The principal provides ethical leadership for the school on the importance of meeting the diverse needs of all students, including students with high needs.
There is a school-wide emphasis on meeting the needs of all students, including students with high needs.
The board has invested in appropriate resources to support inclusion (this includes the board using special education funding and staffing (ORRS, Learning Support etc.) to support students with high needs.
Regular students have been provided with coaching, support and modelling to appropriately relate to students with high needs.
There is an absence of bullying (especially towards students with high needs).
There is evidence that the school has adapted its physical environment to meet the needs of current students with high needs.
Relationships with peers
The relationships students with high needs have with their peers are supportive.
Students with high needs have their social development supported as required.
Students with high needs have friendships with regular students.
Students with high needs are included in social events in and outside of the school (e.g. school socials, birthday parties).
Classroom teaching
Students with high needs learn alongside their peers in regular classes as much as possible.
Learning programmes support the objectives identified in IEPs or other planning
Students with high needs have well-planned learning experiences, not just ‘busy work’.

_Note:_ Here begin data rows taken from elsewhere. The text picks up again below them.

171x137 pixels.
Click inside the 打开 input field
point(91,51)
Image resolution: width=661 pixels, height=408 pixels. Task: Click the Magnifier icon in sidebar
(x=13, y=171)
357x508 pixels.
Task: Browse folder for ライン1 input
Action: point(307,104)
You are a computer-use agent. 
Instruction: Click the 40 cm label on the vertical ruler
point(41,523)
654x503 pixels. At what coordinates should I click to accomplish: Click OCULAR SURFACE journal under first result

Teaching is planned and differentiated with the learning of all students in mind.
Lessons encourage students with high needs to participate and interact.
Students with high needs work cooperatively along with other students.
Teacher aides support teachers to include students with high needs.
Extra-curricular involvement
Students with high needs take part in sporting and cultural activities alongside regular students at the school.
Students with high needs take part in physical activity (where appropriate) and other learning activities outside the classroom.
Learning supports
The school has resourced high quality physical and educational support for the range of needs demonstrated by students with high needs.
The effectiveness of learning supports are monitored.
Learning support is coordinated with IEPs, and well developed objectives for student learning and development.
Professional development and support
Staff receive high quality professional development to understand and support the specific learning needs of particular students with high needs.
Professional development and support is readily accessible.
Professional development for teachers and teacher aides supports their
ability to teach students with diverse needs.
Culturally responsive
The school has culturally responsive processes to identify and support the needs and aspirations of Maori and Pacific students with high needs and their whanau/families.
The achievement of students with high needs
There are high expectations for all students (including students with high needs).
The achievements of students with high needs reflect deep and/or meaningful learning.
Students with high needs are making progress in their IEPs and/or any particular academic, intellectual, behavioural, communication, social or physical goals agreed to be appropriate.
The benefits to mainstream students
Students without high needs demonstrate tolerance, warmth, understanding and friendship to students with high needs in their classrooms.
Parents, whanau and the wider school appreciate the benefits for all students of their children working with students with high needs.